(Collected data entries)
[Start of section]

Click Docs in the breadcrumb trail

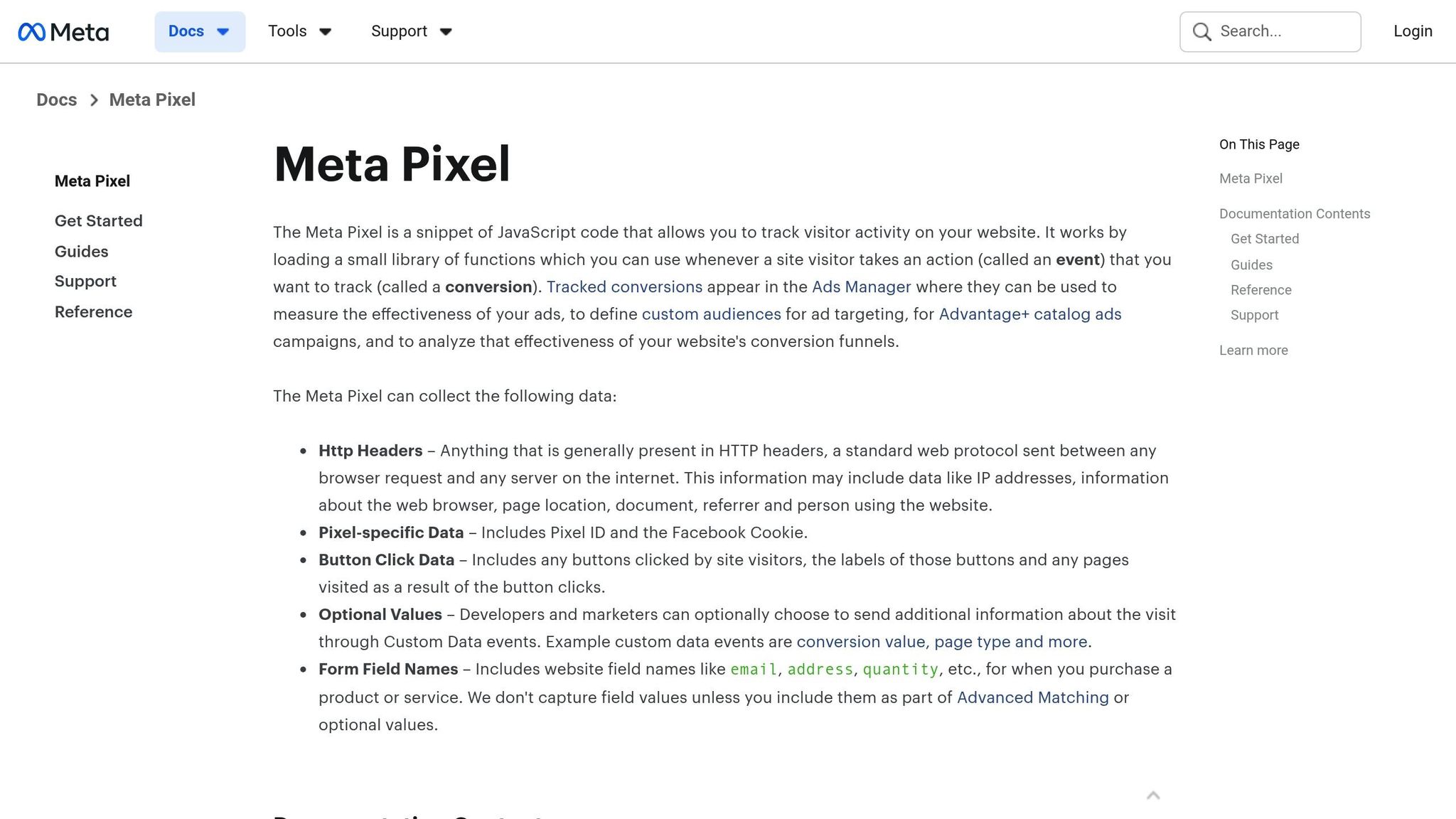pos(56,100)
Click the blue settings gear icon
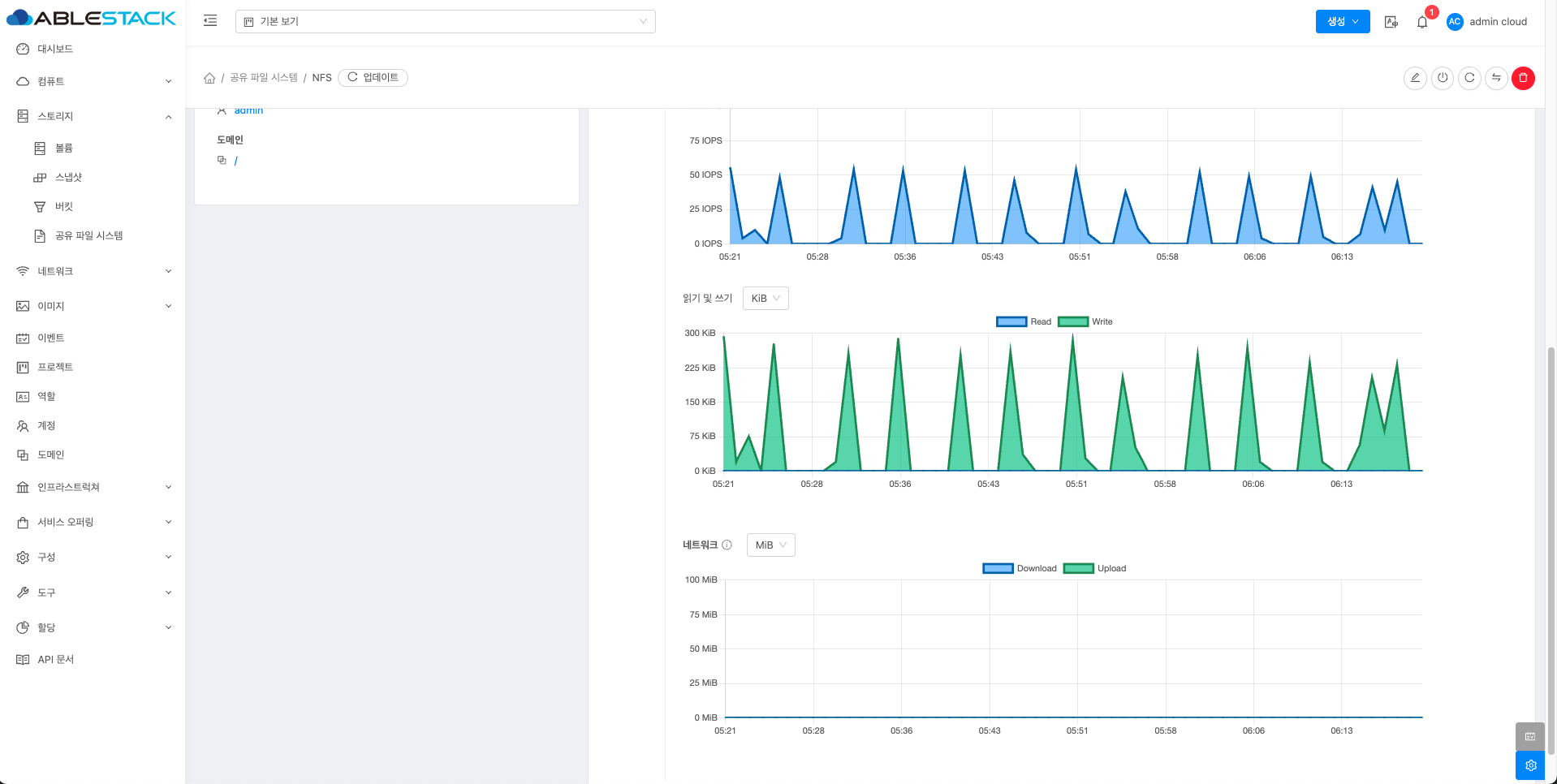 tap(1530, 765)
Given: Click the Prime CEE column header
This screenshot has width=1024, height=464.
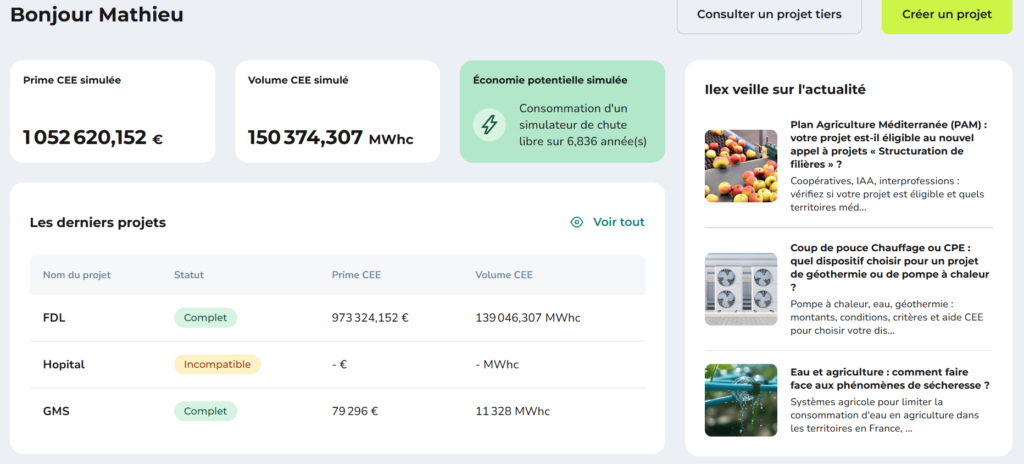Looking at the screenshot, I should (356, 275).
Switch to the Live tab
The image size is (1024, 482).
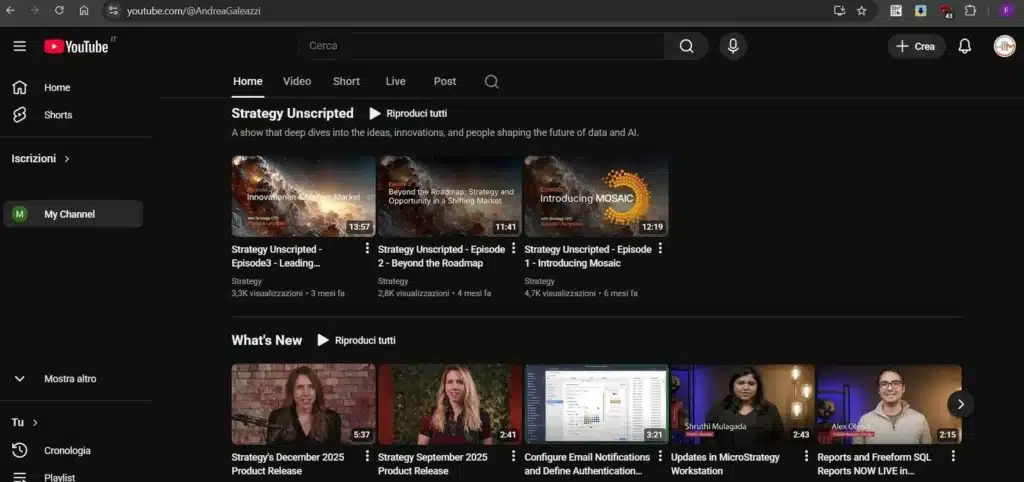point(396,81)
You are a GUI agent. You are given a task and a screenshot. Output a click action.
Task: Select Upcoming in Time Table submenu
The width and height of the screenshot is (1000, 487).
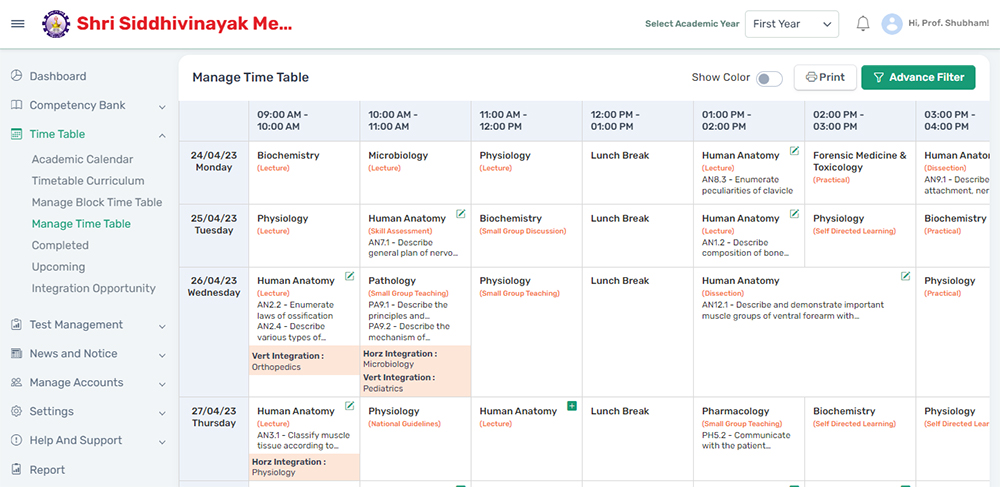tap(58, 267)
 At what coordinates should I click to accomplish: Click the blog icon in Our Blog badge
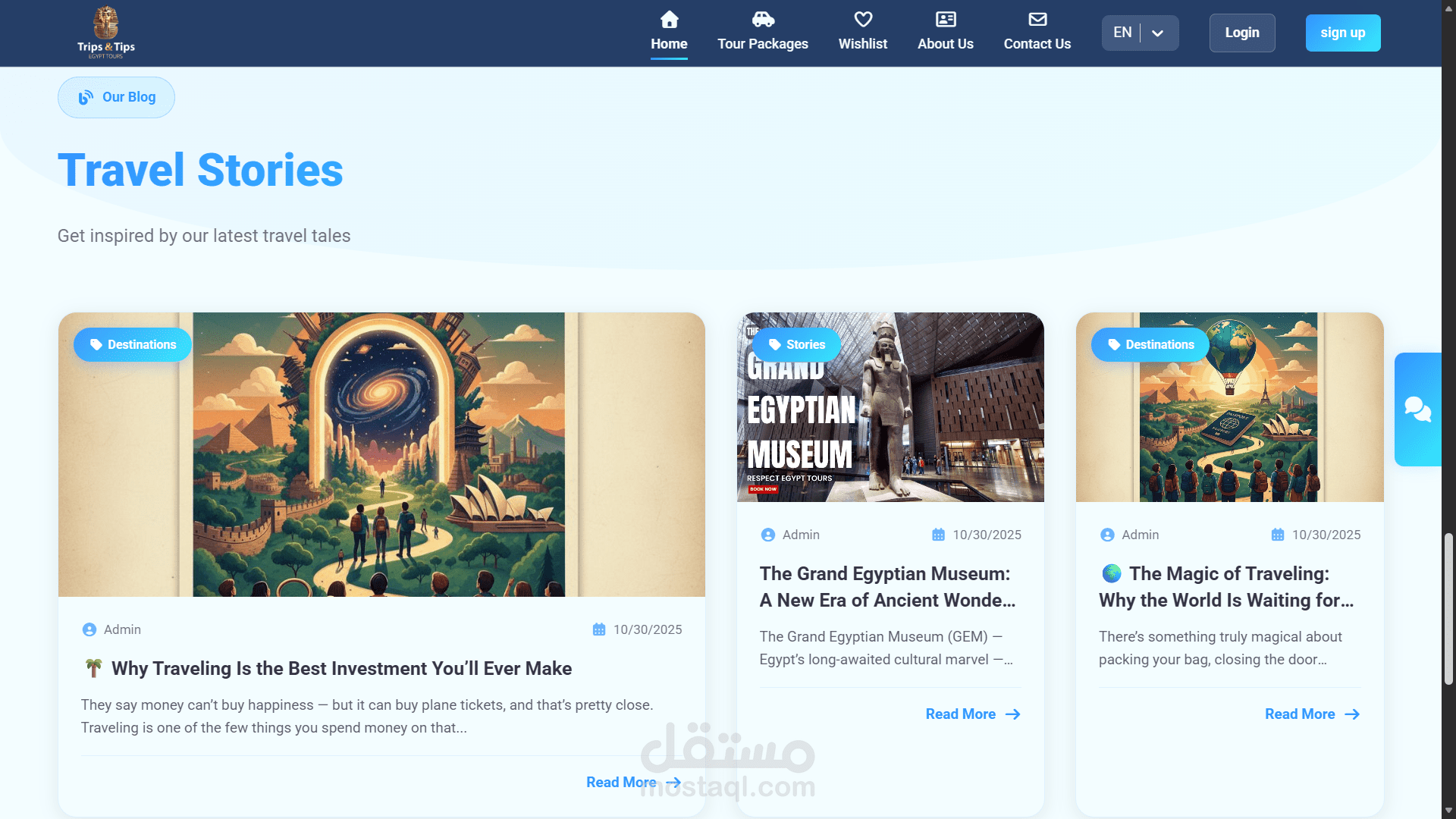point(86,97)
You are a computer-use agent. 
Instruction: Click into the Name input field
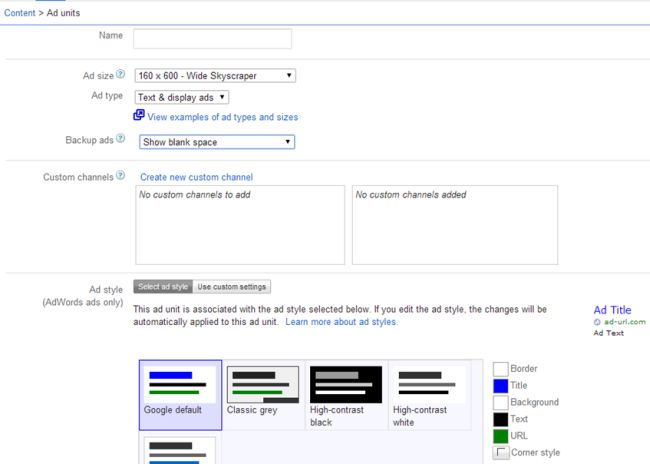coord(212,39)
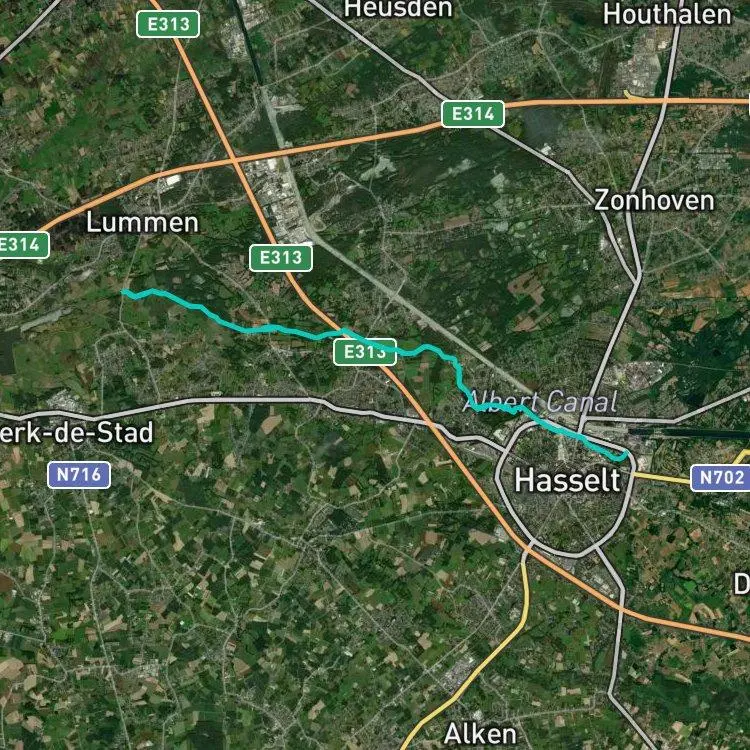Select the N716 road badge
The height and width of the screenshot is (750, 750).
[79, 475]
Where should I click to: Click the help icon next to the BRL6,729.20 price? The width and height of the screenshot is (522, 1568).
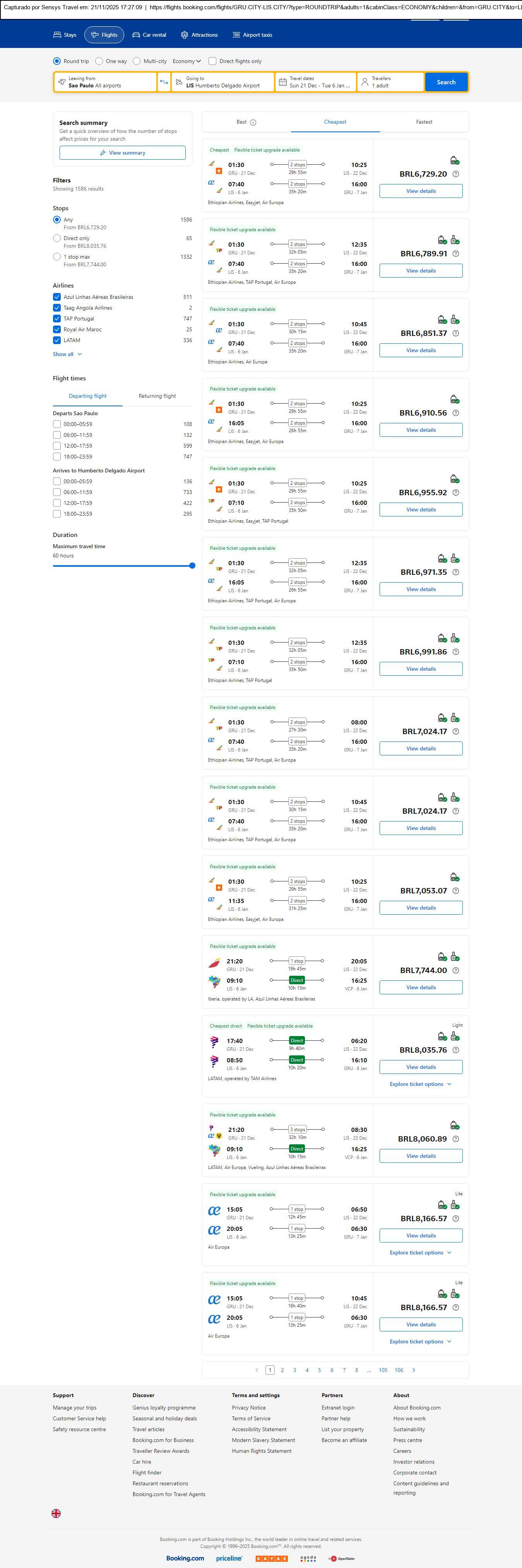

[End of section]

◆ EXERCISE INSTRUCTIONS: Print each of the records above exactly as written, leaving no picture in the copy.

◆ TASK ANSWER:
Click Docs in the breadcrumb trail

pos(56,100)
Click the blue settings gear icon
 tap(1530, 765)
Given: Click the Prime CEE column header
This screenshot has width=1024, height=464.
Looking at the screenshot, I should (356, 275).
Switch to the Live tab
The image size is (1024, 482).
point(396,81)
You are a GUI agent. You are given a task and a screenshot. Output a click action.
Task: Select Upcoming in Time Table submenu
The width and height of the screenshot is (1000, 487).
tap(58, 267)
 At what coordinates should I click to accomplish: Click the blog icon in Our Blog badge
point(86,97)
You are a computer-use agent. 
Instruction: Click into the Name input field
coord(212,39)
Select the N716 road badge
The height and width of the screenshot is (750, 750).
[79, 475]
Where should I click to: Click the help icon next to the BRL6,729.20 price? The width and height of the screenshot is (522, 1568).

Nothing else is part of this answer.